Update Github Profile Readme Dynamically using a Github Workflow

Posted on | 521 words | ~3mins
github python action CI/CD workflow

TL;DR: Update your Github Profile Readme dynamically with recent blog posts. There’s an example (profile and code).

Github Profile Readme

Github introduced the option to a add profile readme, which is a special repository that is used to display a readme on your profile page. I wanted to post links to my recent blog posts there, so I wrote a simple python script to check for the latest X posts, and update the readme with links to them. Then I used a scheduled workflow to run the script every day so my new posts are always displayed.

The Python Script

The python script is pretty simple. It takes in the url of the xml feed for the blog, so on mine for example, it is here. Then it parses out the title and url of the latest X posts and replases a placeholder in the readme with the links. You can see the full script in the repo here, but here’s the main part:

def main():
    blog_feed_url = os.getenv('BLOG_FEED_URL', None)
    number_of_posts = os.getenv('NUMBER_OF_POSTS', 10)
    readme_name = os.getenv('README_TEMPLATE_NAME', 'README_template.md')
    if not blog_feed_url:
        print('Please set the BLOG_FEED_URL environment variable')
        return
    print('Scraping blog feed from: {}'.format(blog_feed_url))
    print('Number of posts: {}'.format(number_of_posts))
    url_title_map = xml_to_url(
        get_blog_feed_xml(blog_feed_url), number_of_posts)
    add_to_readme(url_title_map, readme_name)
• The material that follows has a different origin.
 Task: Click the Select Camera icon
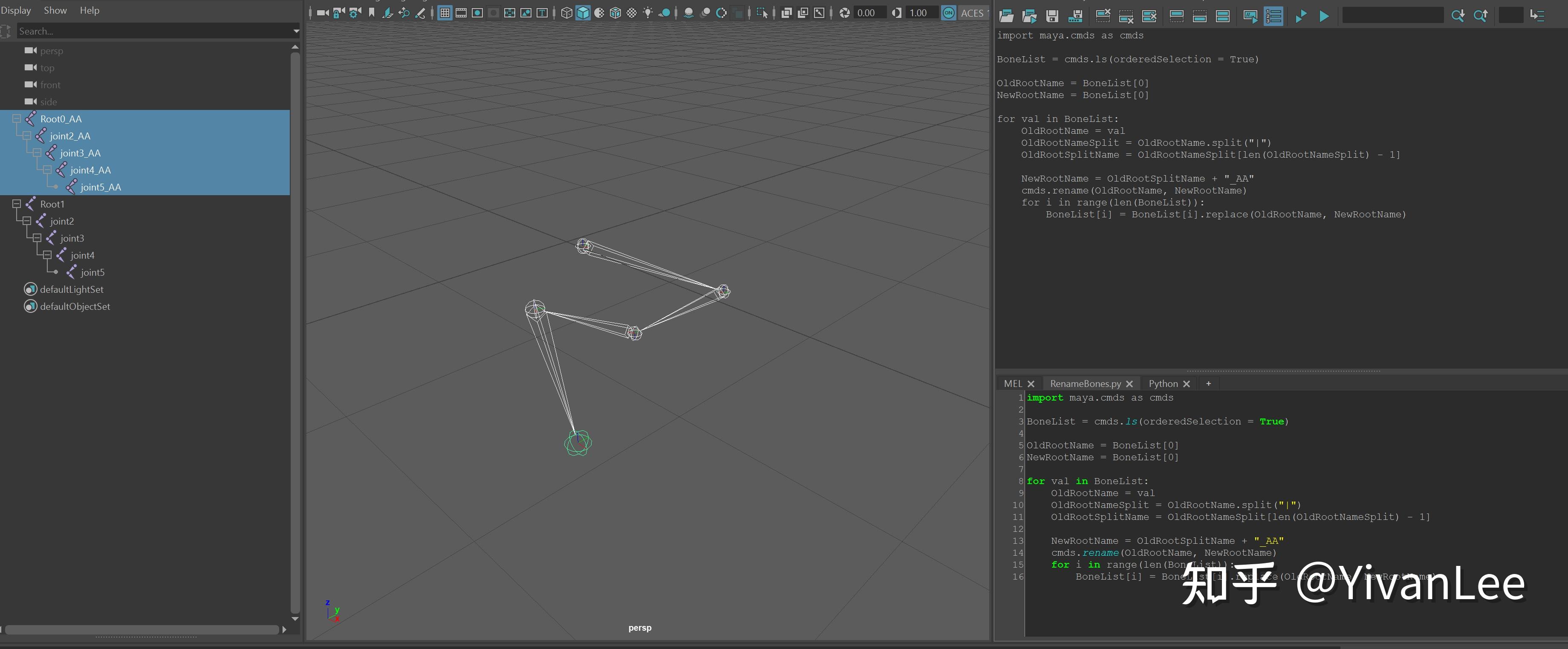point(323,13)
The BLOG_FEED_URL needs to be set in the Github repository settings, I set it as a variable (under ‘reponame/settings/variables/actions’ on github). The other variables (NUMBER_OF_POSTS and README_TEMPLATE_NAME) are optional, but can be set in the same way. The README_TEMPLATE_NAME is the name of the readme that you want to update, it should contain the placeholder text BLOG_POST_LIST to replace with the list of blog posts.

The Github Workflow

Now that we have the script to update the readme, we need to run it on a regular schedule, and then commit the updated reamdme to the repo automatically. Here’s the Workflow that I used to do that:

name: "Get latest blogs"
on:
  schedule:
  - cron: "0 0 * * *"
jobs:
  scrape_blog:
    runs-on: ubuntu-latest
    steps:
      - uses: actions/checkout@v3
      - name: Set up python 3.10
        uses: actions/setup-python@v4
        with:
          python-version: "3.10"
          cache: "pip"
      - name: Install deps
        run: pip install -r requirements.txt
      - name: Run blog scraper
        env:
          BLOG_FEED_URL: ${{ vars.BLOG_FEED_URL }}
        run: python scrape_blogs.py
      - name: Update commit author
        run: |
          git config user.name 'github-actions[bot]'
          git config user.email 'github-actions[bot]@users.noreply.github.com'          
      - name: Add and commit readme
        run: |
          git add README.md
          git commit -m "Automatic readme update (blog scraper)" || exit 0
          git push origin main          

We can see the Run blog scraper step passes in the environment variables from the repo variables. That step runs the python script above, which gets the latest blogs and copies them into the readme. Then we just need to commit the result and push it to the repo. The || exit 0 on the commit step is so that if there is nothing to commit (no new blog posts), the workflow doesn’t fail.

That’s all

That’s all there is to it. Now you can have a dynamic readme on your Github Profile, you may need to make some changes to the script to fit your specific blog url, but this is the idea.